Somehow Nilsdatter Bals managed to avoid detention/deportation but was still pulled aside by Sherman for a photo portrait before being discharged. Unless the ship's manifest left out crucial details, which is unlikely, it is actually astounding that she managed to avoid further scrutiny from immigration inspectors as she took her first steps on American soil. In any case, given the circumstance it's unlikely that she (or her father's family) intended on returning to Sápmi. And as the years passed, none appear to have left North America after emigrating. By the time of the 1910 Census, the family was still living near Unalakleet among indigenous Kaviagmiut (Iñupiat), but no longer on government-administered land. They owned the house they lived in and the father (Nils Person Bals) had filed a declaration of intention, meaning he was in the process of naturalizing. Kirsten Nilsdatter Bals' son, Nils Nilsen, was living with his grandfather's family in Unalakleet at the time but without his own mother. In fact, according to the 1910 Census return, Nils Person Bals had already formally adopted his grandson; seven-year old Nils Nilsen is listed as his adopted son. But no sign of Kirsten.

Leaving Unalakleet

After her arrival at Ellis Island, Kirsten Nilsdatter Bals disappears from the paper trail, so until new records or clues become available it is impossible to say what became of her. Relatives of Nilsdatter Bals have indicated, perhaps apocryphally, that she absconded with an itinerant gold miner shortly after arriving in the Yukon valley. She definitely was gone from her family in Unalakleet, barely three years after her arrival at Ellis Island. Kirsten's father died in 1919 and her son, Nils Nilsen, worked as a reindeer herder, laborer and eventually as an employee with the U.S. Weather Bureau during the 1930s and 1940s. He went on to serve in World War II and died in 1947 at the age of 43 in Unalakleet, Alaska. He left no descendants.
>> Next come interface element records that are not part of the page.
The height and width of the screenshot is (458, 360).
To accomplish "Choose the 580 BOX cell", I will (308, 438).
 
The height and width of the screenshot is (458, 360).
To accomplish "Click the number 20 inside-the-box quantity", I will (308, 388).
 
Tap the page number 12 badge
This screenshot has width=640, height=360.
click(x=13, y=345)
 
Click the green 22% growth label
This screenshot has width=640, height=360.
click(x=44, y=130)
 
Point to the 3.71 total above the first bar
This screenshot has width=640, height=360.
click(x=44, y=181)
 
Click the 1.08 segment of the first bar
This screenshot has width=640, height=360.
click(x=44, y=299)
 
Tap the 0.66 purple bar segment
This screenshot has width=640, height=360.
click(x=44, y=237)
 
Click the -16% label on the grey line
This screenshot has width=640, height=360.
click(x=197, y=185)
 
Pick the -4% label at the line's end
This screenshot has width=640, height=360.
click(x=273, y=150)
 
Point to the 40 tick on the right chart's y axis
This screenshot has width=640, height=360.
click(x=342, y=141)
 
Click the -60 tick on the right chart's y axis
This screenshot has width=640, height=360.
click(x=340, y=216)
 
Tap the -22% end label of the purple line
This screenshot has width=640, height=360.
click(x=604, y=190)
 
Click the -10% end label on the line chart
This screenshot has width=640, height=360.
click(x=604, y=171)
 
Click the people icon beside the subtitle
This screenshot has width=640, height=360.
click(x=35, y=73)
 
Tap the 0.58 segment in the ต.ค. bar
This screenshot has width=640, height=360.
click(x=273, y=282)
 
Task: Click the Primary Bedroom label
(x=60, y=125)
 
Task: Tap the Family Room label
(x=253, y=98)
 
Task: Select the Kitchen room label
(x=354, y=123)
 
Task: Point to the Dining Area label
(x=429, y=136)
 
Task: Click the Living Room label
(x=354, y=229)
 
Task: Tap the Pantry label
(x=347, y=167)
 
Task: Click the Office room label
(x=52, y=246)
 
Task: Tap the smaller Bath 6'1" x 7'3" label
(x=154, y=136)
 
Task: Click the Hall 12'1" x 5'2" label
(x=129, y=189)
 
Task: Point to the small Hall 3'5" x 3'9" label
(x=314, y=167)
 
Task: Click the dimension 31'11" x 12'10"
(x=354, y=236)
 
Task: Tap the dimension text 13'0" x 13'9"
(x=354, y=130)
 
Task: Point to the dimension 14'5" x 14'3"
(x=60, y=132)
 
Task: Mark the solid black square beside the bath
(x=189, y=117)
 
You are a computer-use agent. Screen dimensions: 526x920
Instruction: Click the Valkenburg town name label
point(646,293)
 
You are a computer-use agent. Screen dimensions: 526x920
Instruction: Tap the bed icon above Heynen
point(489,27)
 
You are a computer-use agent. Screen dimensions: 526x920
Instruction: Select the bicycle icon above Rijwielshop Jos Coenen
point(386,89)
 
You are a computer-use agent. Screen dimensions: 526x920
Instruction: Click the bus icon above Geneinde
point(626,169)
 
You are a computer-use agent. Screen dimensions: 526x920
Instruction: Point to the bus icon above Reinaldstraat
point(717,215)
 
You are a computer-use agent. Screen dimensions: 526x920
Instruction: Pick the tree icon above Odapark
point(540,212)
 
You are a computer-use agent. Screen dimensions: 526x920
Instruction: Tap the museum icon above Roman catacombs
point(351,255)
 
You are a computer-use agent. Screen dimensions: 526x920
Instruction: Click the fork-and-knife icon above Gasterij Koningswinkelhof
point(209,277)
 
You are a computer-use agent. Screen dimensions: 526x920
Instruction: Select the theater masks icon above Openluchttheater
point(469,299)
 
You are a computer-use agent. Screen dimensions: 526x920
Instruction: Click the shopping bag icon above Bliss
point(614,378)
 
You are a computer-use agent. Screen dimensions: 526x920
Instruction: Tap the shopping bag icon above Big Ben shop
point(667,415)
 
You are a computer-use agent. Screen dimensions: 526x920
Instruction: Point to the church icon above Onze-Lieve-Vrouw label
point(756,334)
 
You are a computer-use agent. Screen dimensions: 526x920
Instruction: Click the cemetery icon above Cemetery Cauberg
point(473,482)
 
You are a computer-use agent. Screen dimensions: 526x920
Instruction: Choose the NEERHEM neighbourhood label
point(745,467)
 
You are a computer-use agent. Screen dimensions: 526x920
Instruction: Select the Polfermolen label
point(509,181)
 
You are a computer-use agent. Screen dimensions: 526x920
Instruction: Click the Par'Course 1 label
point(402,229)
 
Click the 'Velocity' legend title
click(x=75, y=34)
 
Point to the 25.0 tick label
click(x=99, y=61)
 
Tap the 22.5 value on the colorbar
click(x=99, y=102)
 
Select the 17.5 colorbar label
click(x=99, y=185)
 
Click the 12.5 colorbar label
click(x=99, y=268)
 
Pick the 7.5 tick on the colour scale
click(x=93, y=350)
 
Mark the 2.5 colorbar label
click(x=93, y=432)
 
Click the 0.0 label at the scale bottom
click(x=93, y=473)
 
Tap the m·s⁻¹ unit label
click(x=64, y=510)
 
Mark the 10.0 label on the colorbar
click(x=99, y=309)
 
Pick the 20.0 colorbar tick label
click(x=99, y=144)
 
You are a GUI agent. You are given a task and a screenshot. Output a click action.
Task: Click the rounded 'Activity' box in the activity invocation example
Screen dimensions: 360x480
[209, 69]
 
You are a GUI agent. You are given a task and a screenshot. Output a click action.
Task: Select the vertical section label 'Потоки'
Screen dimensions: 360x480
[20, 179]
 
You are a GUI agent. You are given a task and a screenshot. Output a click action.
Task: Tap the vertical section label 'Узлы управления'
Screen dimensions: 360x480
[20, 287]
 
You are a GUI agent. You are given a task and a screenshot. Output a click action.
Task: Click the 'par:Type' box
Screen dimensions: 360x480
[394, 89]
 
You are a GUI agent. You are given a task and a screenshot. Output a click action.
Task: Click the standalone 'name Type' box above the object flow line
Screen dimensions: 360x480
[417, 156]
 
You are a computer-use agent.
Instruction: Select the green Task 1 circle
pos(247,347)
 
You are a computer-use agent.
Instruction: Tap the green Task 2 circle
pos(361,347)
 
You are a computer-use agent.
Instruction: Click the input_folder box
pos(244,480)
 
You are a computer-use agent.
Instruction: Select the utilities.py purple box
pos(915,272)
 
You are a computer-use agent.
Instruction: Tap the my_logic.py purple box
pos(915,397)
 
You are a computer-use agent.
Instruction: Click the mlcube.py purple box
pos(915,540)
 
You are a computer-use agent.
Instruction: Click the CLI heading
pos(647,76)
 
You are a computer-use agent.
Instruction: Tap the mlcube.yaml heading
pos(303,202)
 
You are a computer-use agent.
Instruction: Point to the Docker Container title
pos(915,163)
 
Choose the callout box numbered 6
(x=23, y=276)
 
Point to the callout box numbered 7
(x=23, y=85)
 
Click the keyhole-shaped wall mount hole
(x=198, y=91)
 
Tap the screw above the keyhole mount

The one surviving photo of Kirsten Nilsdatter Bals, however, has had a remarkable afterlife as an artifact in the public domain. Besides being available for download from several digital platforms, it can now be seen re-imagined in color and as an oil painting, or re-purposed as a postcard. In 2017-2018, the artist/activist Ai Weiwei mounted a New York citywide "multi-site, multi-media exhibition" which included huge, CNC-cut vinyl banners that reworked dozens of Sherman's portraits. Weiwei's Lamppost banner 25 incorporated Sherman's portrait of Nilsdatter Bals and was displayed at 37th Rd between 74th and 75th Streets in Jackson Heights, where it would have been seen by thousands of New Yorkers. Her reworked portrait can be seen to this day as part of an enormous public mural on a school building simply titled "Ellis"—the largest public mural in New York.

Nilsdatter Bals probably never saw the photo, never could claim her identity or tell the story of her moment with Sherman at Ellis Island, but her image has never really gone away from the moment it was taken.

First reproduced in the Annual report of the Superintendent of Immigration to the Secretary of the Treasury for the fiscal year ended 1906/07, published just 7-8 months after her arrival but likely not widely seen, the portrait would receive wide viewership in the February 1917 issue of National Geographic. However, the photo subsequently disappeared from public view and only resurfaced during the 1970s, gaining phenomenal traction in the digital age. Since the 2010s, contentious debates about the "refuge crisis" and immigration that have dominated the news cycle the world over, have in part prompted the reanimation of Sherman's Ellis Island portraits. Rarely is Nilsdatter Bals, or any of Sherman's subjects, identified.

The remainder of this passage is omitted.